Essentially she's a health-cult guru whose followers blindly accept all her claims without bothering to verify if the claims are accurate. No opposing evidence allowed! Only a tiny number will honestly evaluate the overwhelming evidence cited in the sources in this post. The Related Post below - The Dose Makes The Poison - is a real eye opener on the so-called evil of chemicals.
A report on trace amounts of glyphosate found in common brands of cereal, cookies and crackers:
"The report says the cereal Cheerios had the highest level of glyphosate out of any product at as much as 1,125.3 parts per billion. That translates to about 0.032 mg per 28 gram serving of the cereal.

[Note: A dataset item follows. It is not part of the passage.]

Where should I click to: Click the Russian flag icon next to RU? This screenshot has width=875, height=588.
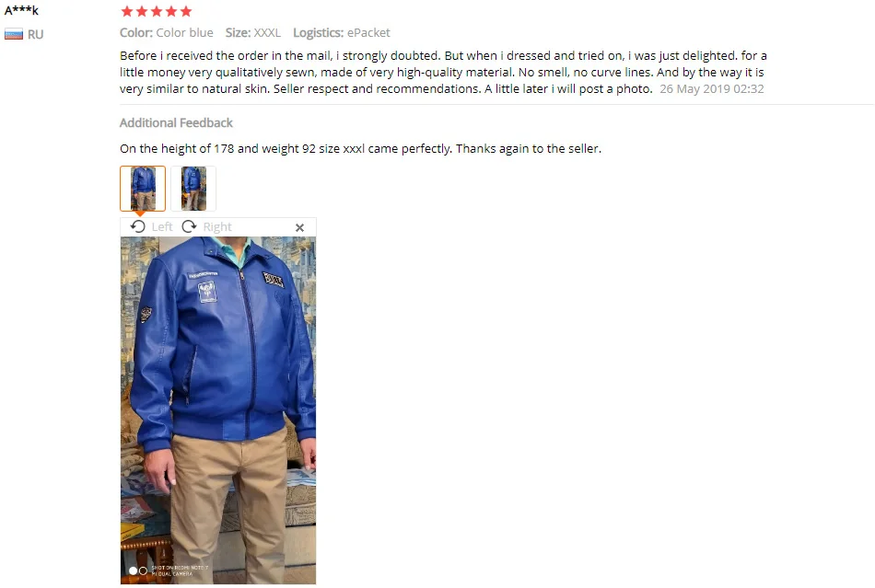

"In order to max out the acceptable daily intake of 0.5 mg/kg of body weight per day, a 175-pound adult would have to eat more than 1270 servings of the cereal a day. And a child of half that weight would have to eat more than 635 servings. It’s important to mention that the report says Cheerios had levels of glyphosate 'as high as' 1,125.3 ppb, which means that other samples (though how many, the report doesn’t say) of the cereal had lower quantities. It’s also important to point out that individuals can be exposed to glyphosate through other sources as well, such as drinking water.
"According to WHO, food and water are the 'main routes of exposure' to glyphosate for the general population (as in, not pesticide applicators). But WHO adds that 'the major source of exposure to glyphosate is expected to be food' because of the way the chemical interacts in solids and liquids. So yes, glyphosate is found in some foods, but experts believe these doses of the herbicide don’t pose a cancer risk to humans."

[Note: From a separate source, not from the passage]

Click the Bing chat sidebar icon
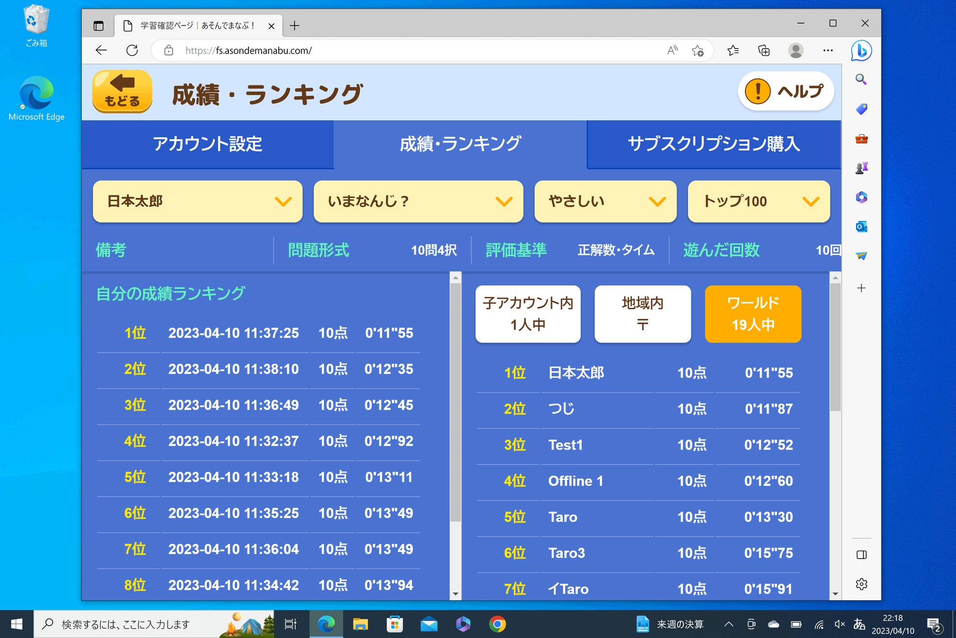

Does Glyphosate Cause Cancer? https://www.factcheck.org/2017/08/glyphosate-cause-cancer/
EPA (United States Environmental Protection Agency) scientists performed an independent evaluation of available data for glyphosate and found:
"No risks of concern to human health from current uses of glyphosate. Glyphosate products used according to label directions do not result in risks to children or adults.

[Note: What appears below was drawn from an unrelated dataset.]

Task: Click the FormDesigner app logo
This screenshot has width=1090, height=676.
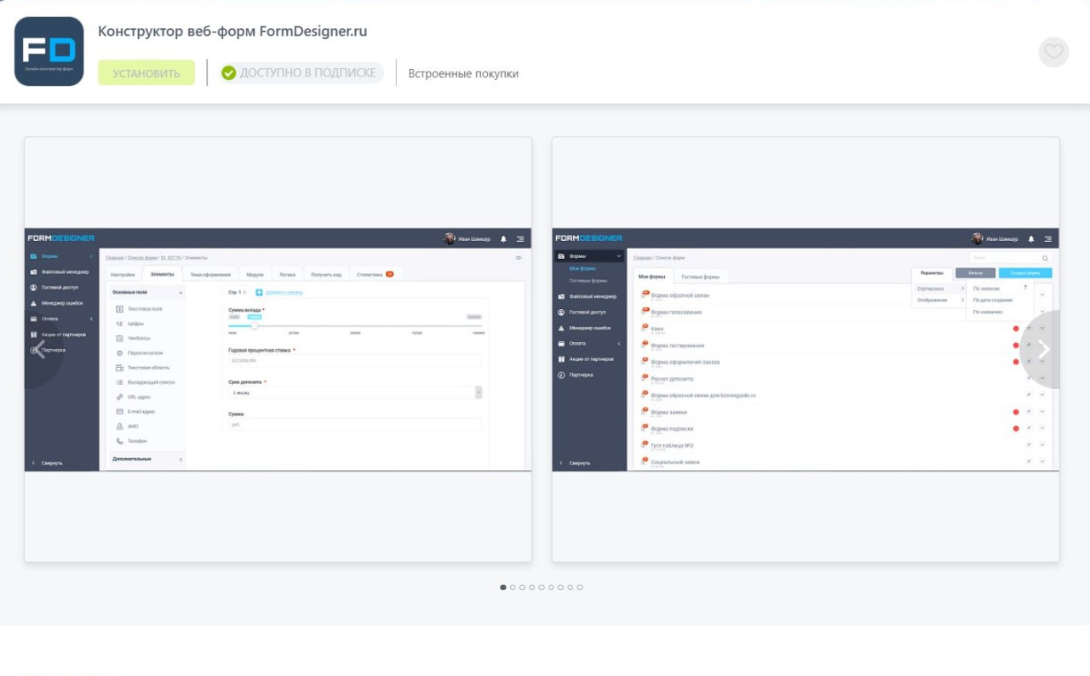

"No indication that children are more sensitive to glyphosate. After evaluating numerous studies from a variety of sources, the Agency found no indication that children are more sensitive to glyphosate from in utero or post-natal exposure. As part of the human health risk assessment, the Agency evaluated all populations, including infants, children and women of child-bearing age, and found no risks of concern from ingesting food with glyphosate residues. EPA also found no risks of concern for children entering or playing on residential areas treated with glyphosate.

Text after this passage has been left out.